Sylvester Researchers Discover a Possible Pathway for Immune Therapy in Pancreatic Cancer
Immune therapy has not worked well in pancreatic cancer because of the cancer’s inherent immune resistance. Sylvester Comprehensive Cancer Center scientists have discovered a way to outsmart the deadly cancer’s ability to prevent immune checkpoint inhibitor therapy from killing pancreatic cancer cells.
“To be able to harness the treatment potential of immune checkpoint inhibitor therapy for pancreatic cancer patients by using a metabolic inhibitor is of huge significance in pancreatic cancer,” said study author Ashok K. Saluja, Ph.D., professor and vice chair for research in the Department of Surgery at the University of Miami Miller School of Medicine.
The Sylvester team’s results were published October 15 in the Journal of Clinical Investigation.
“Immune therapy has worked very well for a number of cancers and is one of today’s most sought-after therapy options because it provides a more lasting anti-cancer effect with lesser side effects,” said study author Sulagna Banerjee, Ph.D., associate professor of surgery. “Pancreatic tumors, however, are notoriously immune resistant, partly because there is a lot of heterogeneity within the tumor but mostly because of the dense stroma that acts as a barrier preventing cytotoxic immune cells to infiltrate the tumor and eradicate the cells.”

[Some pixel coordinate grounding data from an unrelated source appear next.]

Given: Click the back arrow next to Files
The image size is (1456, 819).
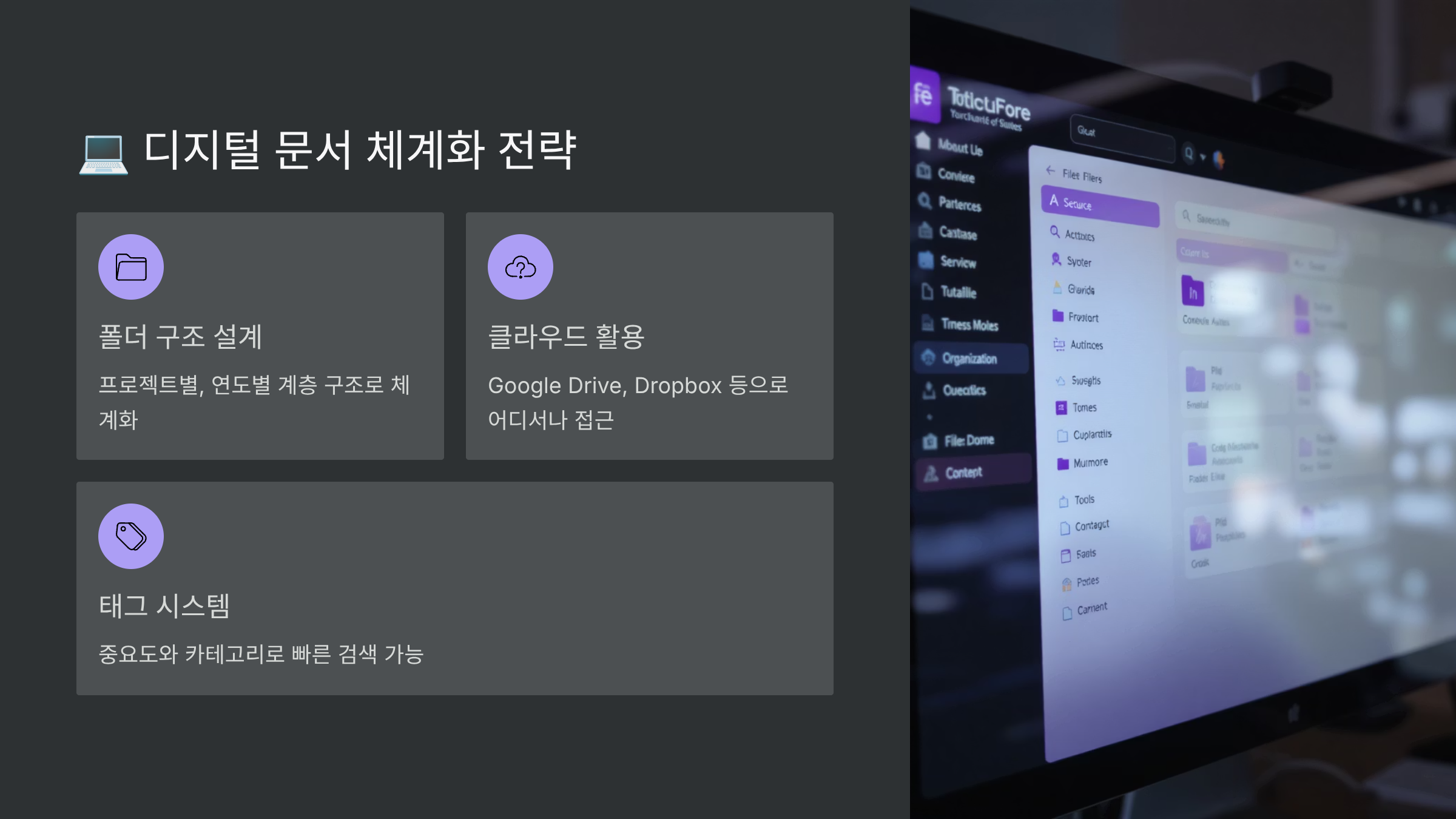Looking at the screenshot, I should tap(1050, 170).
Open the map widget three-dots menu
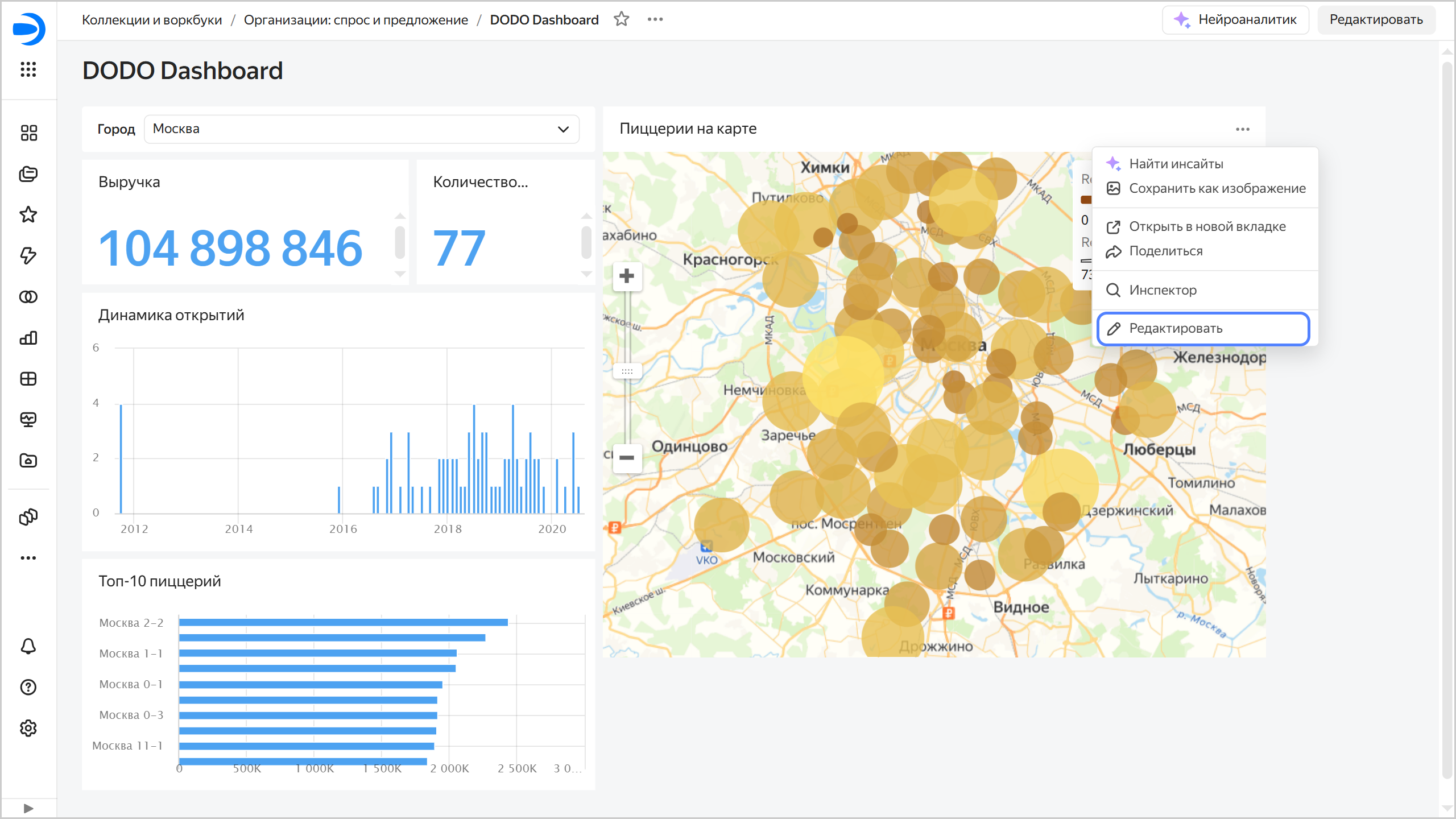 [1243, 129]
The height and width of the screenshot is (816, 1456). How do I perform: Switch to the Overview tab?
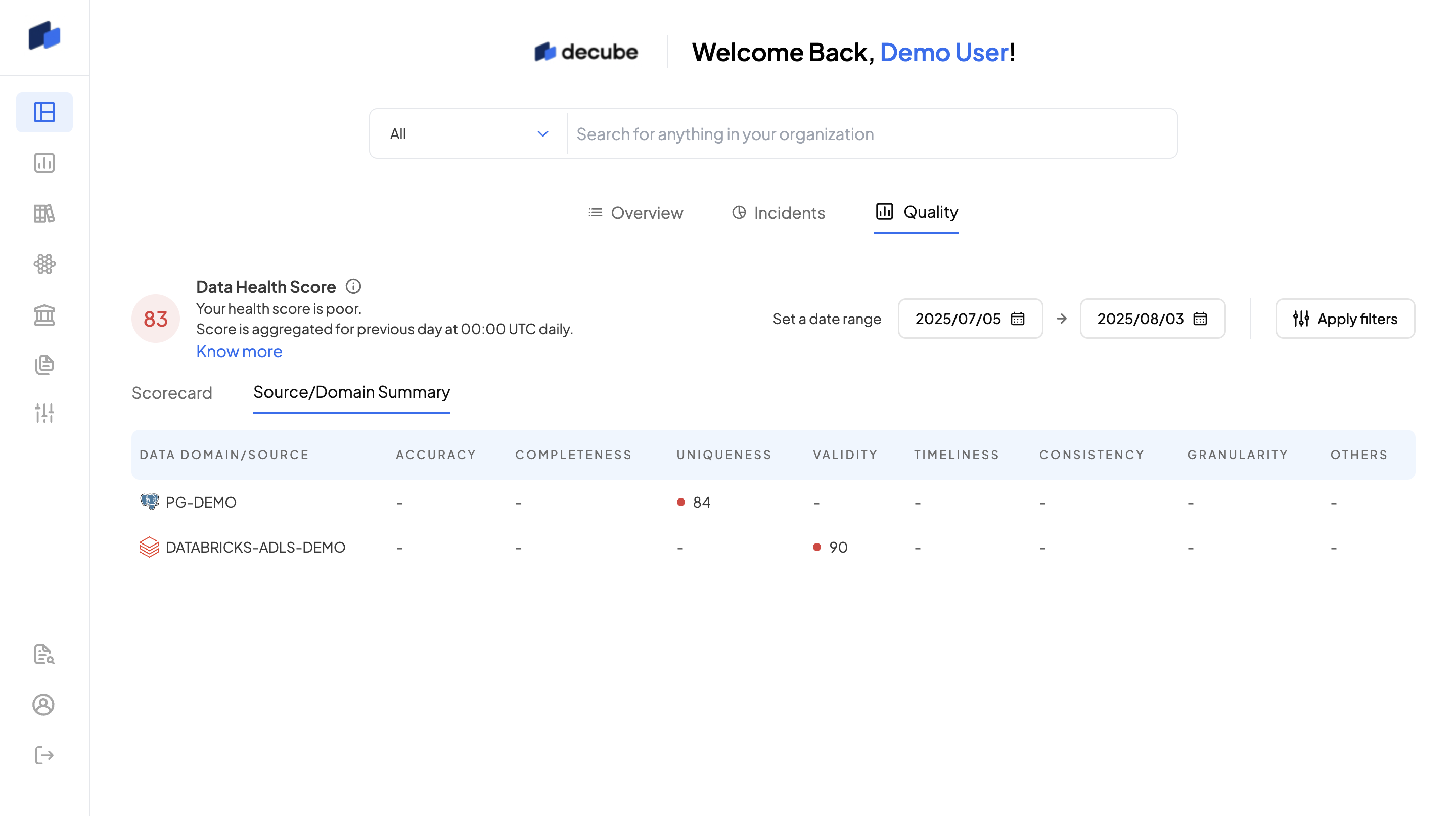click(x=635, y=213)
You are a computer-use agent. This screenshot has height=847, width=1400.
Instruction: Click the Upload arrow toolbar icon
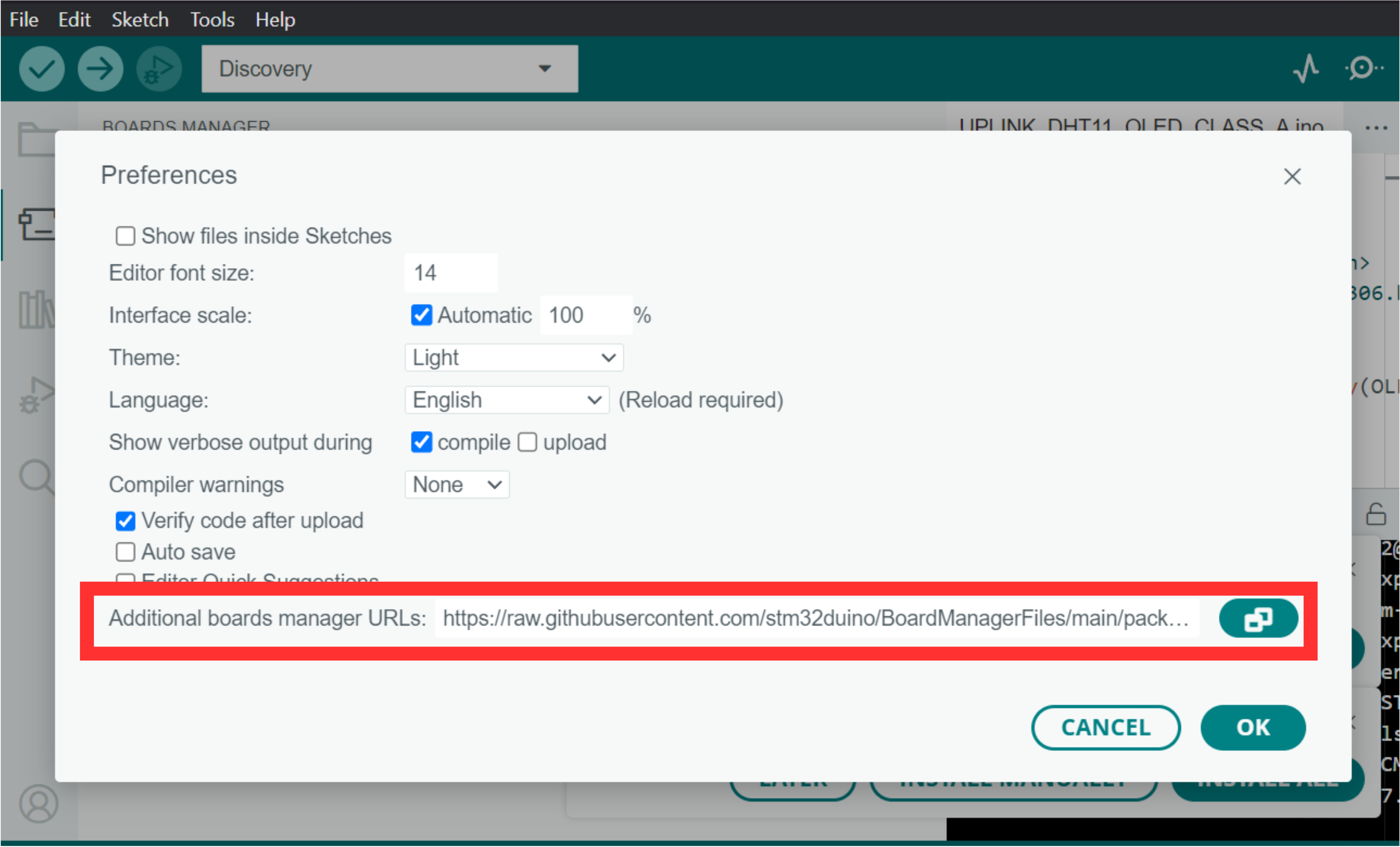click(x=100, y=69)
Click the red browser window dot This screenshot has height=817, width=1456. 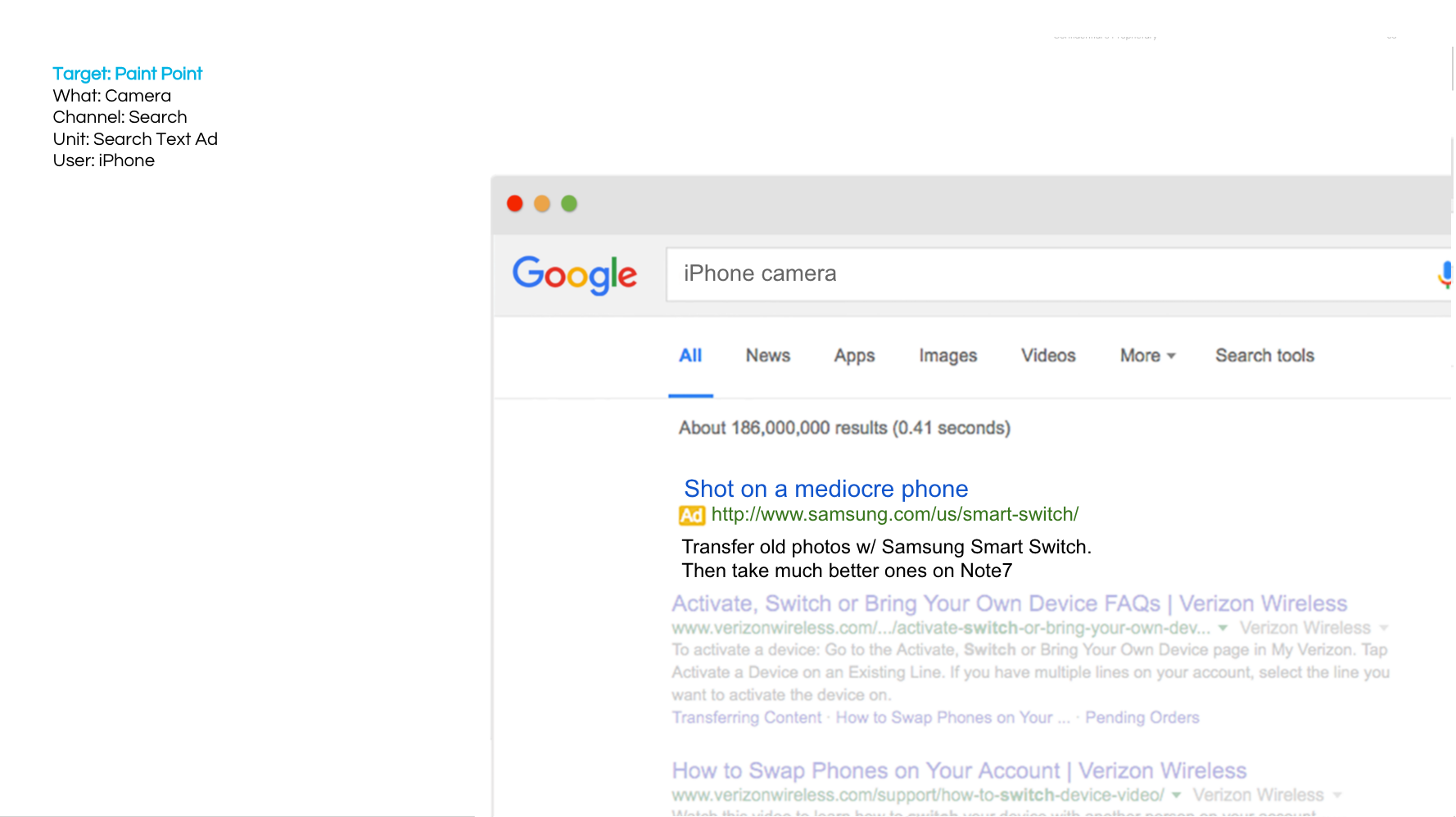pyautogui.click(x=515, y=203)
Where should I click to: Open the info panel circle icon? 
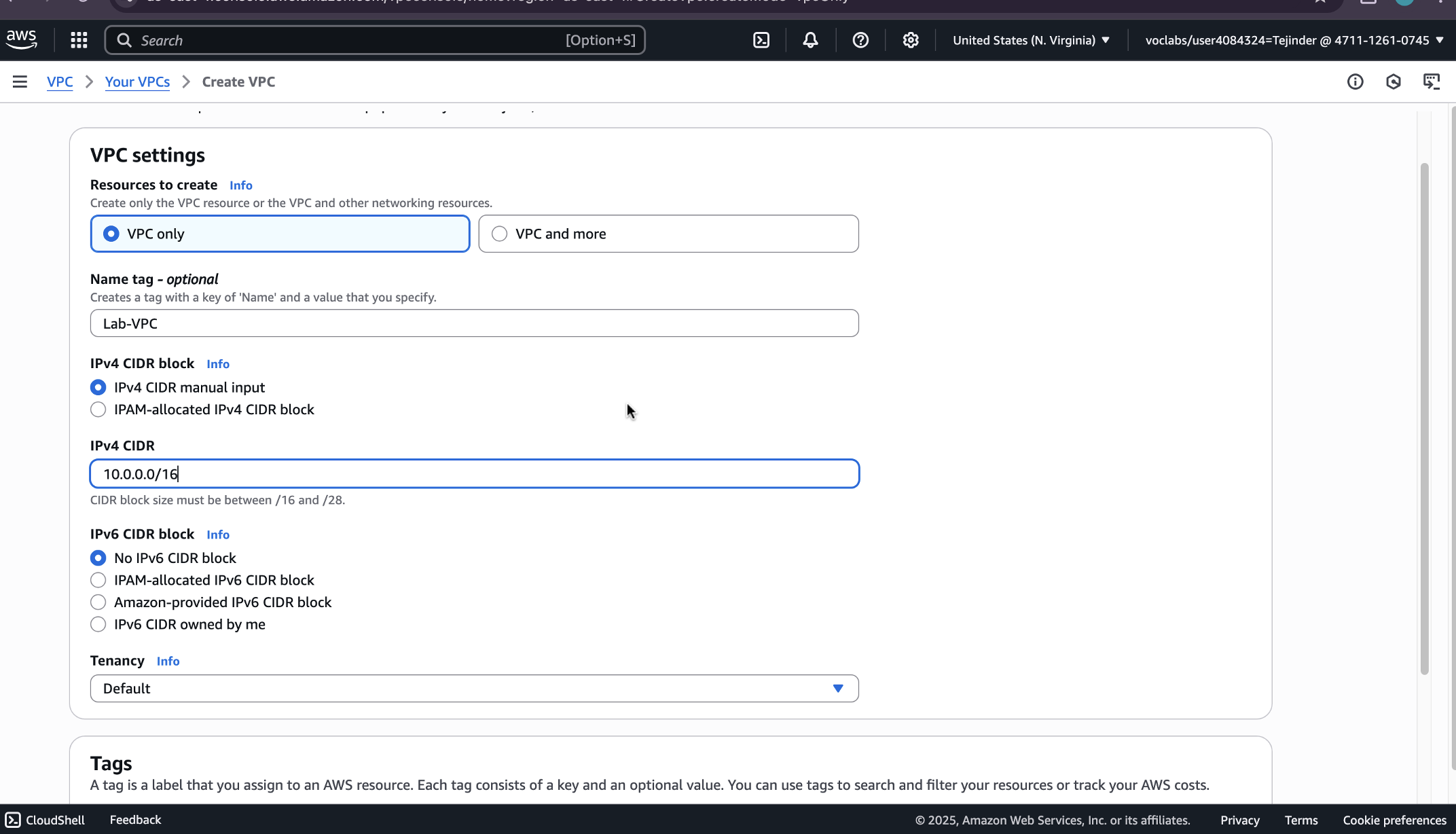click(x=1355, y=82)
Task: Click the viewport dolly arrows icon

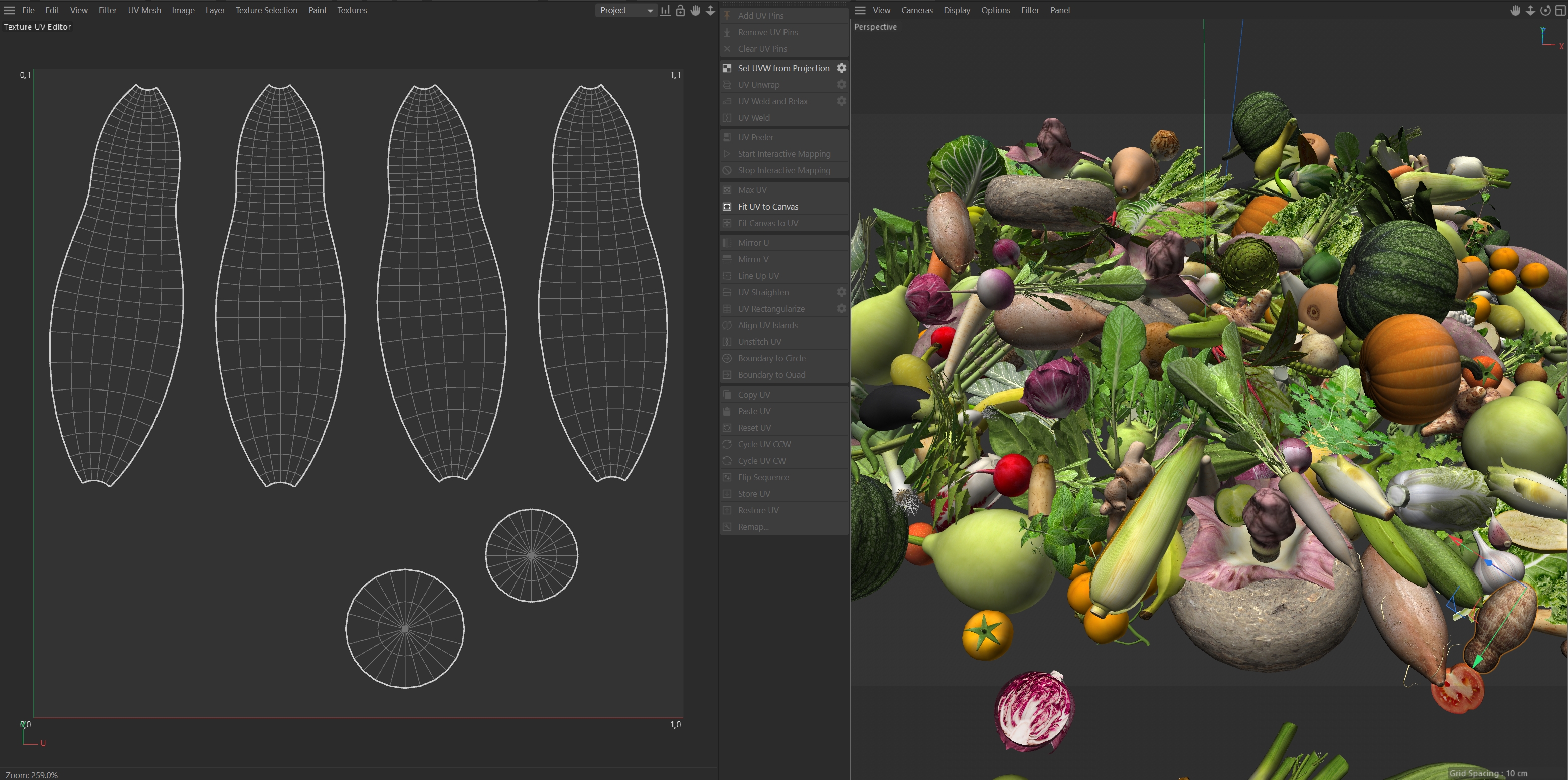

Dr. Banerjee and colleagues conduct research on pancreatic tumors’ metabolic vulnerabilities, attempting to exploit different metabolic pathways that are specific to pancreatic cancer. They then determine if targeting the pathway would make the tumor more susceptible to various therapies.
In this case, they targeted a long-ignored pancreatic cancer metabolic pathway, called the hexosamine biosynthesis.
In essence, they found that targeting glutamine in the hexosamine biosynthesis metabolic pathway in pancreatic cancer prevents synthesis of the tumor’s stroma matrix. This weakens the wall-like stroma and allows immune cells to infiltrate. The tumor then becomes susceptible to immune therapy.
“The key finding is that by inhibiting this metabolic pathway inside the tumor cells, we were able to program the tumor microenvironment to let in cytotoxic immune cells. The inhibitor also inhibits cancer stem cells,” Dr. Banerjee said. “We published a study earlier this year showing that the addition of a specific sugar molecule on the Sox2 gene contributes to the tumor recurrence properties in pancreatic adenocarcinoma. It was a prequel to this study, which shows inhibition of hexosamine biosynthesis prevents addition of this sugar molecule on Sox2. Thus, it also prevents tumor recurrence.”
This double-edged approach is going to be vital in developing better treatments for pancreatic cancer, according to Dr. Banerjee.
Targeting metabolic pathways in tumors has gained momentum and importance in recent years, with various levels of success in pancreatic cancer. The most studied, according to Dr. Banerjee, is the indoleamine-2,3-dioxygenase 1 (IDO) inhibitor, which is over-expressed in a number of cancers. Inhibiting it sensitizes tumors to immune therapy, but its use in pancreatic cancer has not panned out because of tumor relapse.
“To the best of my knowledge, this is the first time anyone has shown sensitization to immune therapy using a metabolic inhibitor in pancreatic cancer,” said Dr. Banerjee.
The implications of this research could be a game-changer for pancreatic cancer patients, 93% of whom die within five years of receiving the diagnosis.
“Even in 2019, when other cancers show an improvement in their survival statistics, five-year survival for pancreatic cancer remains in single digits. There is a desperate need for novel therapies that can change this scenario,” said Dr. Saluja, who is also associate director for research innovation.
Drs. Banerjee and Saluja plan to conduct more research looking into the effect of inhibiting hexosamine biosynthesis in immune cells.
“We want to better understand if this pathway is active only in the tumor or has a role in determining the functionality of the immune cells,” Dr. Banerjee said. “Right now, we are preventing use of glutamine by this pathway. Glutamine may have other roles to play, as well. One of the approaches we are pursuing is to identify if any other nodes on this pathway can be targeted and, if so, will the effect be better or worse?”